▶ [Requirement] Rewrite the lines as a numbered list, starting at the line that contains "At what (x,y)" and ending at the line that contains "pause is located at coordinates (365, 171).", with any blank lines omitted.

** Begin Information provided **

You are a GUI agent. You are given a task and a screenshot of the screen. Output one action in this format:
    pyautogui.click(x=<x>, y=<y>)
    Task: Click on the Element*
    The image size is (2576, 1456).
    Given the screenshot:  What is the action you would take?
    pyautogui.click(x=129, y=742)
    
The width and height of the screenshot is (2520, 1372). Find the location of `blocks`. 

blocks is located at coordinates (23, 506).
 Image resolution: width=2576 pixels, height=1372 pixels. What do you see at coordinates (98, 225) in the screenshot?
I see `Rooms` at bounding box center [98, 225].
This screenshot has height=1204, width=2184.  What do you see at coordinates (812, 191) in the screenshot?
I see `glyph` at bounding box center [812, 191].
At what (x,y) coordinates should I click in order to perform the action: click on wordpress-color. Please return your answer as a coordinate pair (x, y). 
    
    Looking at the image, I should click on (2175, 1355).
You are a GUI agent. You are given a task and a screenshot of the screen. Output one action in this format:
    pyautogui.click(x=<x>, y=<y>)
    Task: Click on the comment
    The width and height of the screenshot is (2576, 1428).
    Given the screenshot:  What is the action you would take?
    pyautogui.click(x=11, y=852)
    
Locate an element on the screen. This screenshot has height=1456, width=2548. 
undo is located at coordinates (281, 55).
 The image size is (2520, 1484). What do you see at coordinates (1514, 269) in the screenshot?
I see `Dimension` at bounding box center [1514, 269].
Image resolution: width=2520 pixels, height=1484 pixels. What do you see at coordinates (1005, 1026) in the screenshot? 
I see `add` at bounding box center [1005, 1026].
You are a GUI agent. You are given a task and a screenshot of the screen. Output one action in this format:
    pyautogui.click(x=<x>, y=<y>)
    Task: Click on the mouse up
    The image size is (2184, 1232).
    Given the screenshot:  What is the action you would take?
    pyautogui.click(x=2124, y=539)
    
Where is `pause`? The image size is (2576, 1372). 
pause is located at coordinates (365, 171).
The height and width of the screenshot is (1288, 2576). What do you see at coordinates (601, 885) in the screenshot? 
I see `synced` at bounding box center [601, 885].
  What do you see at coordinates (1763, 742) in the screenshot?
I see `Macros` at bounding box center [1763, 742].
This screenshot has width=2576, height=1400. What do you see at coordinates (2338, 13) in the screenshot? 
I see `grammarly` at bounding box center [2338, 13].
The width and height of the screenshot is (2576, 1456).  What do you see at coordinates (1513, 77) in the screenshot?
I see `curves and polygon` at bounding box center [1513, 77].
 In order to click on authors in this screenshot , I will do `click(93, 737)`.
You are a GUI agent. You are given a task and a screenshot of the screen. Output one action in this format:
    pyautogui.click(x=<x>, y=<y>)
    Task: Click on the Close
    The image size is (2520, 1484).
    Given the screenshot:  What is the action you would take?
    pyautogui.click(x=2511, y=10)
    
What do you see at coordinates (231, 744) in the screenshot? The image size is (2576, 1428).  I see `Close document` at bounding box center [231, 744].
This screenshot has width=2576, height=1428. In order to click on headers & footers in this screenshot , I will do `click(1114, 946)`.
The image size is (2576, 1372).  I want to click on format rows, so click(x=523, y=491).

** End Information provided **

▶ [Solution for this problem]
1. At what (x,y) coordinates should I click in order to perform the action: click on wordpress-color. Please return your answer as a coordinate pair (x, y). 
2.     Looking at the image, I should click on (2175, 1355).
3. You are a GUI agent. You are given a task and a screenshot of the screen. Output one action in this format:
4.     pyautogui.click(x=<x>, y=<y>)
5.     Task: Click on the comment
6.     The width and height of the screenshot is (2576, 1428).
7.     Given the screenshot:  What is the action you would take?
8.     pyautogui.click(x=11, y=852)
9. Locate an element on the screen. This screenshot has height=1456, width=2548. 
10. undo is located at coordinates (281, 55).
11.  The image size is (2520, 1484). What do you see at coordinates (1514, 269) in the screenshot?
12. I see `Dimension` at bounding box center [1514, 269].
13. Image resolution: width=2520 pixels, height=1484 pixels. What do you see at coordinates (1005, 1026) in the screenshot? 
14. I see `add` at bounding box center [1005, 1026].
15. You are a GUI agent. You are given a task and a screenshot of the screen. Output one action in this format:
16.     pyautogui.click(x=<x>, y=<y>)
17.     Task: Click on the mouse up
18.     The image size is (2184, 1232).
19.     Given the screenshot:  What is the action you would take?
20.     pyautogui.click(x=2124, y=539)
21. Where is `pause`? The image size is (2576, 1372). 
22. pause is located at coordinates (365, 171).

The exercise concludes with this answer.